Limitations & Future Work¶
- TSI Definition Friction: The alignment between "TSI≥θ for stability" and the vector-difference-based TSI definition remains slightly ambiguous in the text; implementation details require careful verification.
- Empirical Hyperparameters: \(N, \lambda, \theta, \alpha, \beta\) and stage split points (\(0.2T/0.7T\)) are largely empirical. Evidence for generalizability across models or schedulers is primarily relegated to the Appendix.
- Acceleration Ceiling: In video and class-conditional tasks, FLOPs reduction is less aggressive than TaylorSeer. TC-Padé prioritizes "consistent quality," which may not satisfy extreme low-compute constraints.
- Potential Improvements: Making the Padé order \([m/n]\) adaptive (by stage or TSI) or learning the TSI threshold online could further automate hyperparameter tuning.
Related Work & Insights¶
- vs. TaylorSeer (Prediction SOTA): Both involve active future feature extrapolation. TaylorSeer uses truncated Taylor on raw features, failing at 20–30 steps due to error explosion. TC-Padé upgrades this via residual-based Padé rational extrapolation.
- vs. Reuse-based (ToCa / TeaCache): These depend on "feature near-invariance," which breaks in the low-step regime. TC-Padé models evolution trends instead and uses TSI to revert to full computation when needed.
- vs.
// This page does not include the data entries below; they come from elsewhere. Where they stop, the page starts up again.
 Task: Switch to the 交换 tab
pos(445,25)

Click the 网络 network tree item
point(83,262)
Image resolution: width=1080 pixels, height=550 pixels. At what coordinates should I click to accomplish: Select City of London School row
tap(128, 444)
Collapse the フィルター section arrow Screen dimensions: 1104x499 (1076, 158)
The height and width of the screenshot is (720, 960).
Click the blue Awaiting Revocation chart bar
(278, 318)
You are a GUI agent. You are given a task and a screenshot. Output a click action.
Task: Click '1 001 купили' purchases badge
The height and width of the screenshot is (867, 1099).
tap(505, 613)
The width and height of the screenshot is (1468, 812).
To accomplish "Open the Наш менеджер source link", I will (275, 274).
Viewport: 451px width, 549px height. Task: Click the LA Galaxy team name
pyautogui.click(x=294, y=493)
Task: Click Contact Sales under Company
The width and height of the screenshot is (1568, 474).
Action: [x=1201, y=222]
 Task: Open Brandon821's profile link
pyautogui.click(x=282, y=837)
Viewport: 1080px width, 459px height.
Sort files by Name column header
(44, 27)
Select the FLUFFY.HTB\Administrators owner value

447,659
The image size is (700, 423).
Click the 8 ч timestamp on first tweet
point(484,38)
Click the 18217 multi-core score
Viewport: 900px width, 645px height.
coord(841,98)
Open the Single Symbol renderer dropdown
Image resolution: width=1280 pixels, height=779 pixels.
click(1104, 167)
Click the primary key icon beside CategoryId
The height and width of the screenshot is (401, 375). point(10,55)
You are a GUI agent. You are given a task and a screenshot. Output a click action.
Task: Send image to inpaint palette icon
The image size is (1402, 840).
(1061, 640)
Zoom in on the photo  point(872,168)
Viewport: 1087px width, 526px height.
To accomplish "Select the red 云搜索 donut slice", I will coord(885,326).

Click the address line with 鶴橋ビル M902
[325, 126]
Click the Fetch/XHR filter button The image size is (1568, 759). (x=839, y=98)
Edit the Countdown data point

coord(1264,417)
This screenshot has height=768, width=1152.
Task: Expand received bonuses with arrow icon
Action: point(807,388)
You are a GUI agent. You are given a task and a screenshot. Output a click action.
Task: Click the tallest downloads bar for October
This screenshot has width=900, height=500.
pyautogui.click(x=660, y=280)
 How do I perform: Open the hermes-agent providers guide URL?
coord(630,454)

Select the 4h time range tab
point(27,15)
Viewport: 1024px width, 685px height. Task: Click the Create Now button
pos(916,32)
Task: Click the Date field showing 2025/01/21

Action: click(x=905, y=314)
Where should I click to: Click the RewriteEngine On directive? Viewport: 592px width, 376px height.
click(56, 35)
Solver/Distillation Approaches: Solvers (DPM-Solver) and Distillation focus on "reducing steps." TC-Padé focuses on "reducing per-step cost," is training-free, and is orthogonal to distillation and quantization.
Rating¶
- Novelty: ⭐⭐⭐⭐ (Clever combination of Padé approximation, residualization, and phase-awareness for low-step bottlenecks.)
- Experimental Thoroughness: ⭐⭐⭐⭐ (Solid coverage across image/video/class-cond tasks; TSI self-consistency needs more clarity.)
- Writing Quality: ⭐⭐⭐⭐ (Clear motivation and logic, though some technical details are deferred.)
- Value: ⭐⭐⭐⭐ (Directly addresses a practical industry pain point for 20-30 step sampling.)